The aircraft stalled and descended towards the ocean at up to 20,000 feet per minute, maintaining an angle of attack (AOA) of about 40 degrees which is well above the A320’s critical angle of attack.
The AirAsia Airbus Flight Crew Training Manual (FCTM) states that: “The effectiveness of fly-by-wire architecture and the existence of control laws eliminate the need for upset recovery maneuvers to be trained on protected Airbus aircraft.” Clearly this is has proven to be an absurd statement, with several in-flight upsets resulting in fatal crashes even in recent years. Sound familiar at all?
The QZ8501 investigation report continues, “FBW (Fly by Wire) and conventional aircraft on FBW aircraft, following certain malfunctions, in particular in case of sensor or computer failure, the flight controls cannot ensure the protections against the stall.” This is very similar to Air France 447, an Airbus A330 that crashed off the coast of Brazil in June 2009. When the autopilot was disconnected after disagreements in airspeed indications, the pilot flying (PF) fought the airplane all the way to the water by applying maximum back pressure on the stick, having never fully realized the A330 was stalling.
Part of the design philosophy of Airbus, and the associated training, is to recover the aircraft from a stall when the warning is activated – an “approach to stall” – while not actually stalling the aircraft. This same philosophy was present in US airlines as well, prior to the crash of Colgan 3407 in February 2009. The problem with this philosophy is that it doesn’t involve recovering an aircraft from an upset situation – it simply attempts to avoid the situation altogether. While admirable and effective for the most part, this means that some situations can take a crew by surprise, like QZ8501 and AF447. Flight crews, having never been in a similar situation, can easily become overwhelmed and initiate the wrong response.
An additional contributing factor was the rudder travel limiter system failure that had surfaced 23 times in the previous year, with the number of events spiking sharply in the weeks prior to the crash. It was eventually linked to cracking in the soldering on the electronic module of the Rudder Travel Limiter Unit.
Though troubling in and of itself, this annoying AUTO FLT RUD TVL LIM SYS failure message should not have caused a modern Airbus to plunge into the ocean. It took a non-standard procedure (pulling circuit breakers to reset the system in-flight) resulting in further system failures, followed by a crew that was not well-versed in recovering an aircraft from the subsequent upset or unusual attitude situations and did not maintain positive control over the aircraft.
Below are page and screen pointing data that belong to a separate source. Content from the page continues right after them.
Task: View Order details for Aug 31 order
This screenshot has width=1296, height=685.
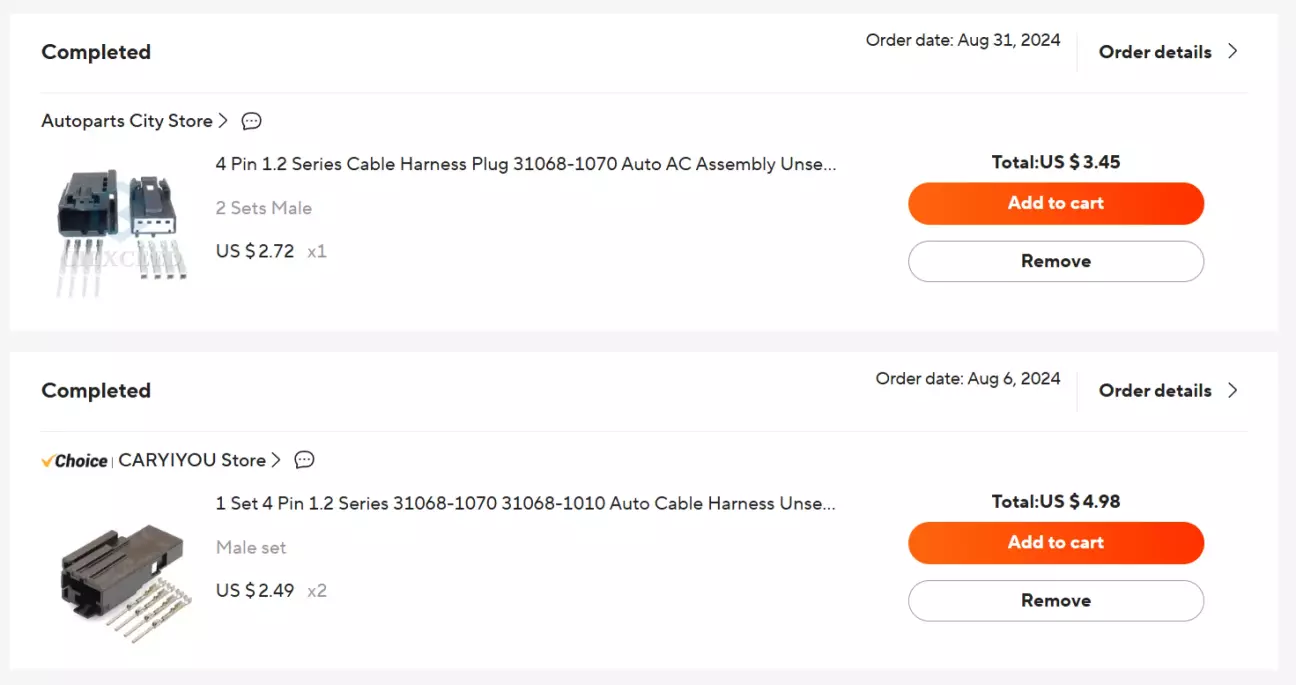Action: [1155, 52]
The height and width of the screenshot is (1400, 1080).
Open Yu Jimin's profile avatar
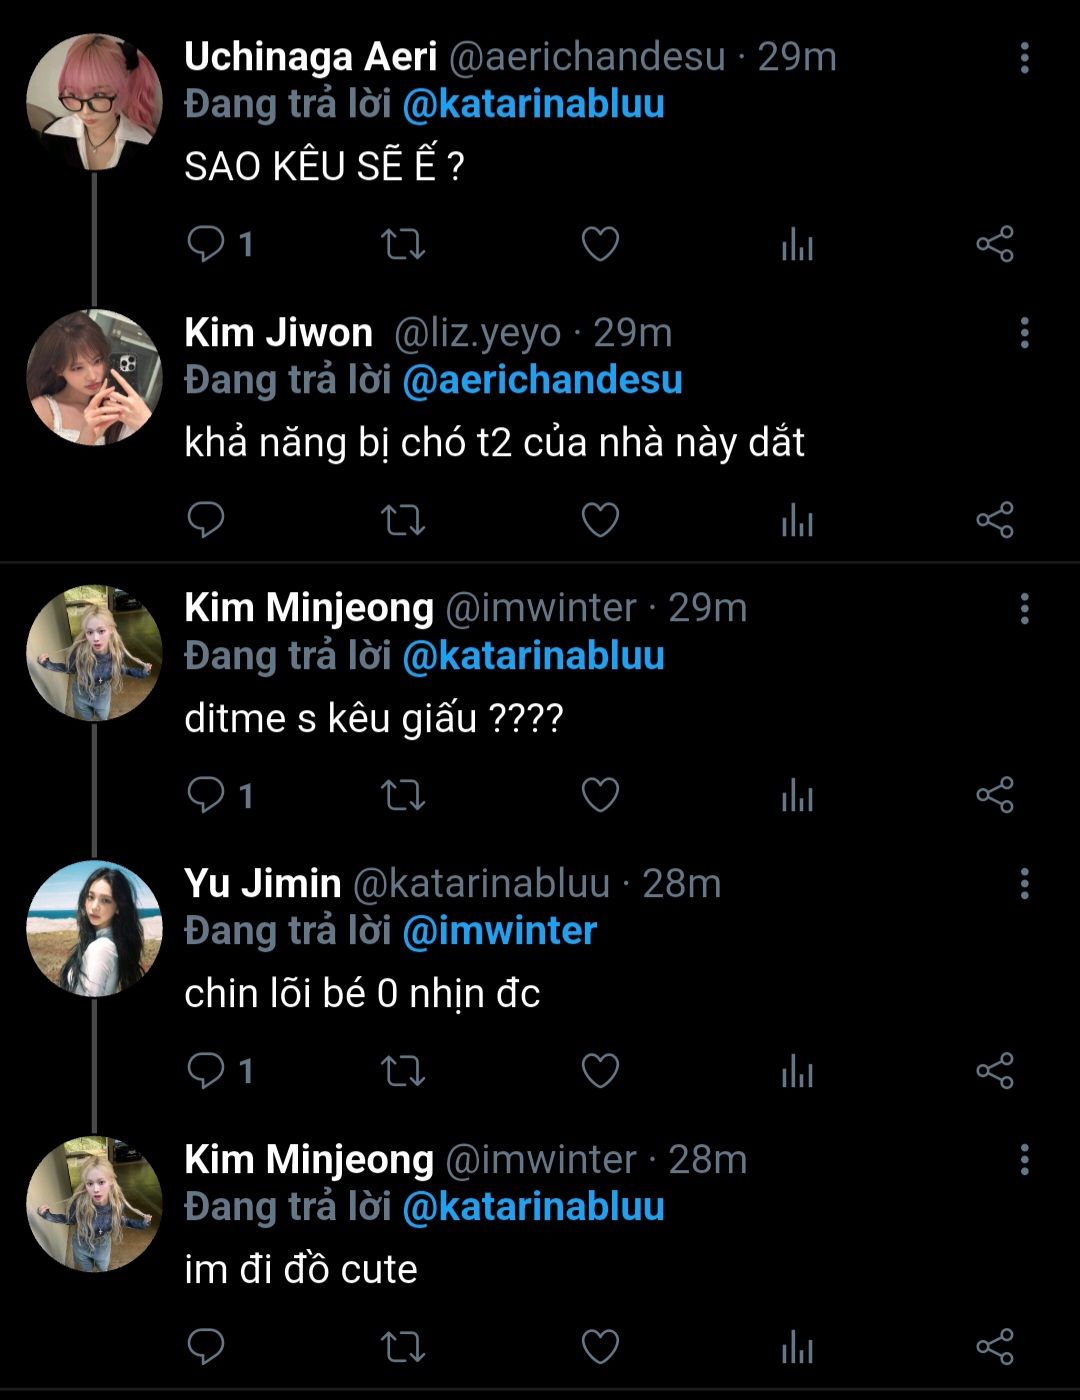(x=94, y=928)
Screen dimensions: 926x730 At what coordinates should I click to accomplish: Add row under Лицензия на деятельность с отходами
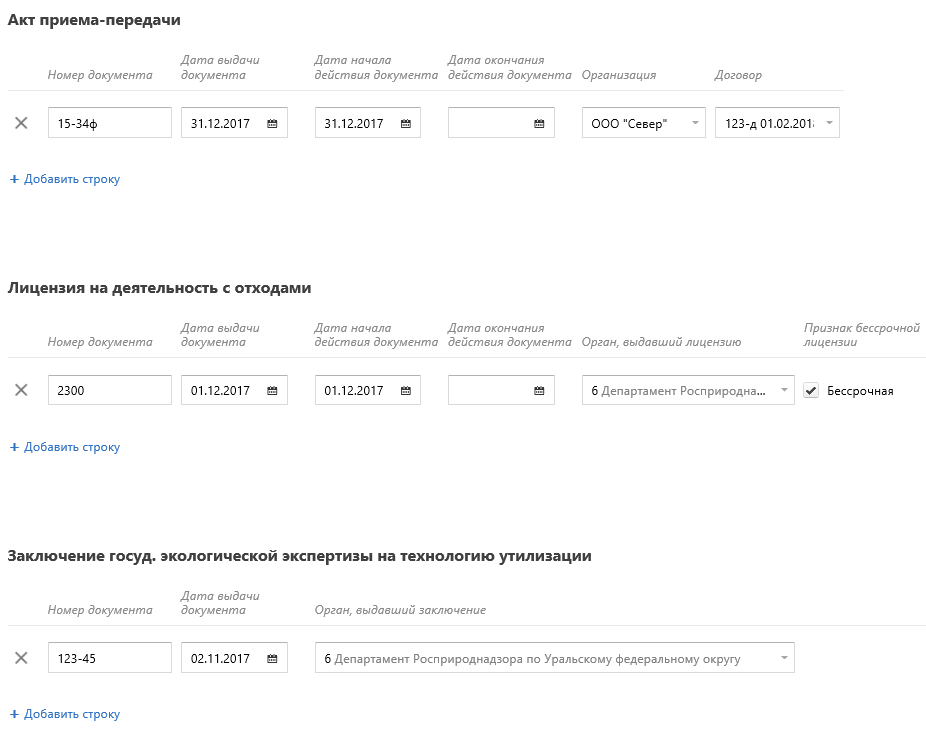(x=65, y=447)
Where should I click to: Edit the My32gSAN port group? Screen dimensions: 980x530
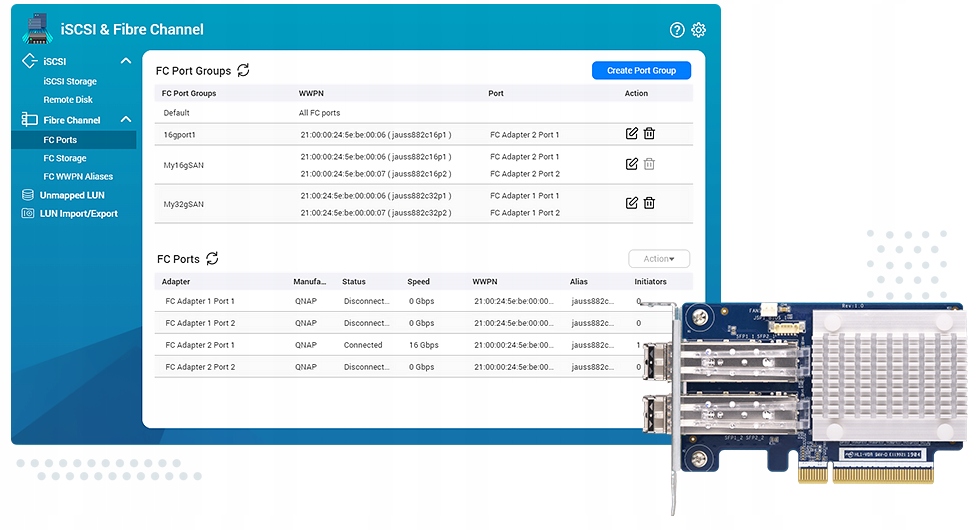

While stalls and other unusual attitudes can be somewhat replicated in high-fidelity full-motion simulators, hands-on experience in an aircraft as part of an upset recovery program provides numerous benefits for aircrews that might find themselves in a seemingly perilous situation. Unfortunately these programs are not cheap, and airlines aren’t exactly scrambling to use their millions in baggage fees to send their pilots through specialized upset training. Though it won’t bring back the lives lost in AF447 or QZ8501, programs like this might help save lives in the future, and that alone is worth the investment.